58Pour compléter l’analyse, nous proposons d’amender la notion de « régime international » (Vidal, 2002) avec l’introduction de la dimension transnationale. Premièrement, les différentes économies asiatiques sont fortement dépendantes de leurs relations avec les pays tiers. Les interdépendances jouent un rôle central et rompre ces relations bouleverserait complètement le mode d’organisation économique. Deuxièmement, la norme de concurrence « internationale », imposée par l’hégémon, se diffuse partout et les agents, les entreprises, les administrations (locales et nationales) se livrent à une compétition de plus en plus vive.
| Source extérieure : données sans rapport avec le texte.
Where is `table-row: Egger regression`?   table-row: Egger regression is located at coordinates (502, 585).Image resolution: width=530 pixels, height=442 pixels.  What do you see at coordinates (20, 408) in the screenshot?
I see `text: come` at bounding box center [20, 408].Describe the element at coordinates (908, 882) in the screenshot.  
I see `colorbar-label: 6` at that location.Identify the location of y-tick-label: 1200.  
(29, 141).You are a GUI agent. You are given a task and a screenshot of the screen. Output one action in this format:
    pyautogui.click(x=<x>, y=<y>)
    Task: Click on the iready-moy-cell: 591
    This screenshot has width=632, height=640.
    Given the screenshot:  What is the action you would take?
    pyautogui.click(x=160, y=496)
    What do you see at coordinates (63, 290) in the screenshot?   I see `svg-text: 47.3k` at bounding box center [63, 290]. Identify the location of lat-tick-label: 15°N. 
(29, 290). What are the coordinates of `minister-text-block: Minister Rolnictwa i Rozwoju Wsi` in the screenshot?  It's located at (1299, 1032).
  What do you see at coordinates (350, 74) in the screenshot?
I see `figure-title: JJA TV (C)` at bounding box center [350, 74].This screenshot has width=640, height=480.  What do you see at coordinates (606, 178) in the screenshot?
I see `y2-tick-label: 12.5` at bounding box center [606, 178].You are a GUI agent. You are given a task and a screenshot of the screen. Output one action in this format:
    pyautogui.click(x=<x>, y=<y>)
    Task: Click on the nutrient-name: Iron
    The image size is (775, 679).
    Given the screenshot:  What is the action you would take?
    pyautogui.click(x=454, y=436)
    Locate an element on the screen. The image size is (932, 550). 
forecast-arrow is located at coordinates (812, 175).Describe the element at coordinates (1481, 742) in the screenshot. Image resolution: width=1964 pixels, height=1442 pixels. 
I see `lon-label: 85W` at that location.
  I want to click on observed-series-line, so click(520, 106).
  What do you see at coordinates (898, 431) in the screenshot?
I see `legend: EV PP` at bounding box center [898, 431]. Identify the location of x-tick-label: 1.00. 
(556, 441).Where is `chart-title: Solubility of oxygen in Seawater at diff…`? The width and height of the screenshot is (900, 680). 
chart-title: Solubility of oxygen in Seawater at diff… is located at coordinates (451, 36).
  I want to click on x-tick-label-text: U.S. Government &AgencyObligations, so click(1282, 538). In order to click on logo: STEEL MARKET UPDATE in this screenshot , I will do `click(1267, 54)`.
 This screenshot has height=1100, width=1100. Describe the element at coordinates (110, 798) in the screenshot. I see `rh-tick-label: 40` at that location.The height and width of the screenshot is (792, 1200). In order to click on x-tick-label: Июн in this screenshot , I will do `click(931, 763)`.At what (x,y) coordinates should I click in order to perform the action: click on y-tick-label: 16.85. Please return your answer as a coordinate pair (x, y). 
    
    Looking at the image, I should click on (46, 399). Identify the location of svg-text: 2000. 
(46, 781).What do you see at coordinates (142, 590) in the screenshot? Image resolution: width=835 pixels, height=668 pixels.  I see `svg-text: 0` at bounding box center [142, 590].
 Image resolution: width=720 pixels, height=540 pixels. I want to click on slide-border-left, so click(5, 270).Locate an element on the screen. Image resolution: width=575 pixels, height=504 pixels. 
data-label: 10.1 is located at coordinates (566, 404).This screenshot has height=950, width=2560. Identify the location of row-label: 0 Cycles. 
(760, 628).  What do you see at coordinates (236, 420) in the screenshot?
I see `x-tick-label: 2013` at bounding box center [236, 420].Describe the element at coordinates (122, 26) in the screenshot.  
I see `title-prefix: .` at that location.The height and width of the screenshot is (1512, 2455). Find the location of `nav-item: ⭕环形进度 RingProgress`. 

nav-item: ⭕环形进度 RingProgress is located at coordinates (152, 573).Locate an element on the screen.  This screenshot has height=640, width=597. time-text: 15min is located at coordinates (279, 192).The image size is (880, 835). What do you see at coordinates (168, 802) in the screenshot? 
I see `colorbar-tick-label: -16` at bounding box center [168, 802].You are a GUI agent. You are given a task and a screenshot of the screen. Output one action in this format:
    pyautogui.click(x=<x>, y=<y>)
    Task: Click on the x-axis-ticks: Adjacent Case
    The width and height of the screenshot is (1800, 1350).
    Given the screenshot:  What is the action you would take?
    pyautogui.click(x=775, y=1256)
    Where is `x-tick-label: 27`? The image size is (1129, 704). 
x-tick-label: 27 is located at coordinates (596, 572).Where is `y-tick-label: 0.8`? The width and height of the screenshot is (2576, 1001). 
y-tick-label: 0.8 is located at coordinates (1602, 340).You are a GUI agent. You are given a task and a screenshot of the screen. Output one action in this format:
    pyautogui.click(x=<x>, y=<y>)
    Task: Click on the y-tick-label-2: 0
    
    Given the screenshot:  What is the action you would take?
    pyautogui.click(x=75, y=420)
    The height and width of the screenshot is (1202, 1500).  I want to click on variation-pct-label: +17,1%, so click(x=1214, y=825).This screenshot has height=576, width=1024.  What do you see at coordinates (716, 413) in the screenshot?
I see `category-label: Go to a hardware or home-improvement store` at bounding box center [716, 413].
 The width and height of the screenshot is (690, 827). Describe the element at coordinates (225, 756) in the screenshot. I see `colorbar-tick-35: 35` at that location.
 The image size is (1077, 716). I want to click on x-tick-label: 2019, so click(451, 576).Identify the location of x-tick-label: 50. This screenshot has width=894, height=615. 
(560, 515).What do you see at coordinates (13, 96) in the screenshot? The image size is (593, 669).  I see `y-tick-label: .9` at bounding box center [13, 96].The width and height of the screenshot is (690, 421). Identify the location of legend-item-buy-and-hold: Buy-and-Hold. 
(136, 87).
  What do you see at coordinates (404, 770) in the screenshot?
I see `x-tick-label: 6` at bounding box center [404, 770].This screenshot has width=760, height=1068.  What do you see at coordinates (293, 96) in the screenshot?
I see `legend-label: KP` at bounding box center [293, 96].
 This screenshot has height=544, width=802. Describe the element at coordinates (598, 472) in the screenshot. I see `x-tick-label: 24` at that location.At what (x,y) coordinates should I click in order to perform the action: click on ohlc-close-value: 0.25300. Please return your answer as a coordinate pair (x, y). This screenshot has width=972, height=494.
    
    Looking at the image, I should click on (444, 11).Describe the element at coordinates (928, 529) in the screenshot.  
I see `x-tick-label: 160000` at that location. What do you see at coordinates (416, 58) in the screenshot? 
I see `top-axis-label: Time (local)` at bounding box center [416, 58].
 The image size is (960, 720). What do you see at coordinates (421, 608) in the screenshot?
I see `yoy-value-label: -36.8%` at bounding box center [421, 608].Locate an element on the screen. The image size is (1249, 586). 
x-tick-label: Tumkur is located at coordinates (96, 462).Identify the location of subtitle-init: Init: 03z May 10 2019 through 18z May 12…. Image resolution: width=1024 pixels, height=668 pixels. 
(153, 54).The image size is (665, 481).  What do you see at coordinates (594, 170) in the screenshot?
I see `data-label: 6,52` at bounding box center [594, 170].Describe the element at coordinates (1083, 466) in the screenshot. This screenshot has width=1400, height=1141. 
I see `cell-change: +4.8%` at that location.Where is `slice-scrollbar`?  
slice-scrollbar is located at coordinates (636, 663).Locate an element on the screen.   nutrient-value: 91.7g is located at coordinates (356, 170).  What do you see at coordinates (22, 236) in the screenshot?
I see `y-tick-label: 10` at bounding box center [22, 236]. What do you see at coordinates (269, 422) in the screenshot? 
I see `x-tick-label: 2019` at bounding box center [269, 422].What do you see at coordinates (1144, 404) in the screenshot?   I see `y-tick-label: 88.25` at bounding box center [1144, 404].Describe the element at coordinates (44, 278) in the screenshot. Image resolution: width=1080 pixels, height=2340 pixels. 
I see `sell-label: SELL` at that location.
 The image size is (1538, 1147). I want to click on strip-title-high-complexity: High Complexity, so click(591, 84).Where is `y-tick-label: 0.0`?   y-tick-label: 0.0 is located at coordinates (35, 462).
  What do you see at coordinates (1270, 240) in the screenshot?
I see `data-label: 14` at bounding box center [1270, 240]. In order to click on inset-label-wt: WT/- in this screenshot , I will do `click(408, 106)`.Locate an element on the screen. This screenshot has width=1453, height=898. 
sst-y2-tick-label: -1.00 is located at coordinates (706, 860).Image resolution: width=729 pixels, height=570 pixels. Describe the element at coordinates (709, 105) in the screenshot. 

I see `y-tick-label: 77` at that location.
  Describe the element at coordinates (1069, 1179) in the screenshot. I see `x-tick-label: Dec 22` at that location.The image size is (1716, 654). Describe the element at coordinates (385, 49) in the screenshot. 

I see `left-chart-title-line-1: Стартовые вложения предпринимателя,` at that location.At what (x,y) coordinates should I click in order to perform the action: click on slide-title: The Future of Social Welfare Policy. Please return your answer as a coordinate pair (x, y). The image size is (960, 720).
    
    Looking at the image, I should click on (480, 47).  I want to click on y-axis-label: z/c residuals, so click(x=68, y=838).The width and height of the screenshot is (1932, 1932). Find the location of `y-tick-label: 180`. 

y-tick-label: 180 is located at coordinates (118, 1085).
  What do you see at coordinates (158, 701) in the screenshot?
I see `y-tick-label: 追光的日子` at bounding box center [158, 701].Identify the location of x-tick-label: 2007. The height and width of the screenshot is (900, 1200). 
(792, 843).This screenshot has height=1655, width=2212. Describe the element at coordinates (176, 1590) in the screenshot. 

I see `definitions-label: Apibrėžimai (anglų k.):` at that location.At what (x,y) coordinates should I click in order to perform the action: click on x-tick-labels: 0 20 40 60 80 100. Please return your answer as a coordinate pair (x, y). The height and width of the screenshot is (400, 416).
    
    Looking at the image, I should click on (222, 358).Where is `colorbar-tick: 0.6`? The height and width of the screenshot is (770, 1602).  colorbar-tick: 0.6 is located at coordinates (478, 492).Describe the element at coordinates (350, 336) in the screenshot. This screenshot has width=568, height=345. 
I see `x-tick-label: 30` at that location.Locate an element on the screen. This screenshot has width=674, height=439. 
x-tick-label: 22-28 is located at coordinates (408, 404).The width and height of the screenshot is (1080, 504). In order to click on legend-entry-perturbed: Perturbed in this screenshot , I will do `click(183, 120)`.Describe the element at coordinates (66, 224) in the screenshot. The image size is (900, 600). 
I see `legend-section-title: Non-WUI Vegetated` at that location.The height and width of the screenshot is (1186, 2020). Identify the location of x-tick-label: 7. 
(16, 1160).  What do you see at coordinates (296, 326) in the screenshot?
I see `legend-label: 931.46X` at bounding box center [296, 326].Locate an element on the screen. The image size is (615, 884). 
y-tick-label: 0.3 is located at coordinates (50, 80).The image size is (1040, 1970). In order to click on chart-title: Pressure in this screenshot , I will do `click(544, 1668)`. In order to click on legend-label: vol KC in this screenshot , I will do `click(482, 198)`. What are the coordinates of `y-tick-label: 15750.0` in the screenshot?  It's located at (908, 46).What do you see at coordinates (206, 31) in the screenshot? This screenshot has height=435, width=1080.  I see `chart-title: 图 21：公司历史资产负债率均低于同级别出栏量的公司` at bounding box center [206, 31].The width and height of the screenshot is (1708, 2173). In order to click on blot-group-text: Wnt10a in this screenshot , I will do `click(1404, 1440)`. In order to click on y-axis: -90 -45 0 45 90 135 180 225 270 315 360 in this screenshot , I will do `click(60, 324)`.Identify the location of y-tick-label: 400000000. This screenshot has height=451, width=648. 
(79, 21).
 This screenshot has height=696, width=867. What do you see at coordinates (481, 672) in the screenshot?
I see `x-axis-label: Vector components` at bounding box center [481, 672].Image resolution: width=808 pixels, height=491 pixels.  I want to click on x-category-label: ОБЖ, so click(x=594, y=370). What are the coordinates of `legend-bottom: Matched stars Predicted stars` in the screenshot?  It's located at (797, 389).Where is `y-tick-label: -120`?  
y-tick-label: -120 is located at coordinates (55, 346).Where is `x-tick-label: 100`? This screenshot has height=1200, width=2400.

Dans ce contexte, les États articulent les dimensions locales avec les dimensions nationales, régionales et internationales et adaptent leurs architectures institutionnelles pour faciliter le processus d’interconnexions internationales. En d’autres termes, les États tentent d’articuler un ensemble d’entités à la fois interdépendantes et très concurrentes en même temps. Les configurations issues de ce mode d’organisation entraînent des réactions locales très variées et ainsi une grande diversité de capitalismes dans un environnement où le capitalisme s’installe. Cette diversité des capitalismes asiatiques n’invalide pas les idéaux-types établis par R. Boyer (2004b), mais elle introduit une mosaïque de nuances à l’intérieur des idéaux-types et montre les communications possibles entre eux.
59Enfin l’analyse de l’internationalisation des échanges, combinée aux nouvelles normes de concurrences, révèle les limites d’un système de gouvernance intergouvernementale pour résoudre certains problèmes pourtant cruciaux. La concurrence ne coordonne pas efficacement les agents par rapport aux questions climatiques, par exemple, comme le montre dans ce numéro l’article de J.-P. Maréchal sur le duel attentiste entre la Chine et les États-Unis. Pour le climat, il n’existe pas réellement de niveau institutionnel pertinent pour encadrer l’utilisation et la gestion d’éléments communs. Cette défaillance institutionnelle constitue certainement une limite au système des relations internationales post-guerre froide dont l’Asie fait désormais et pleinement partie.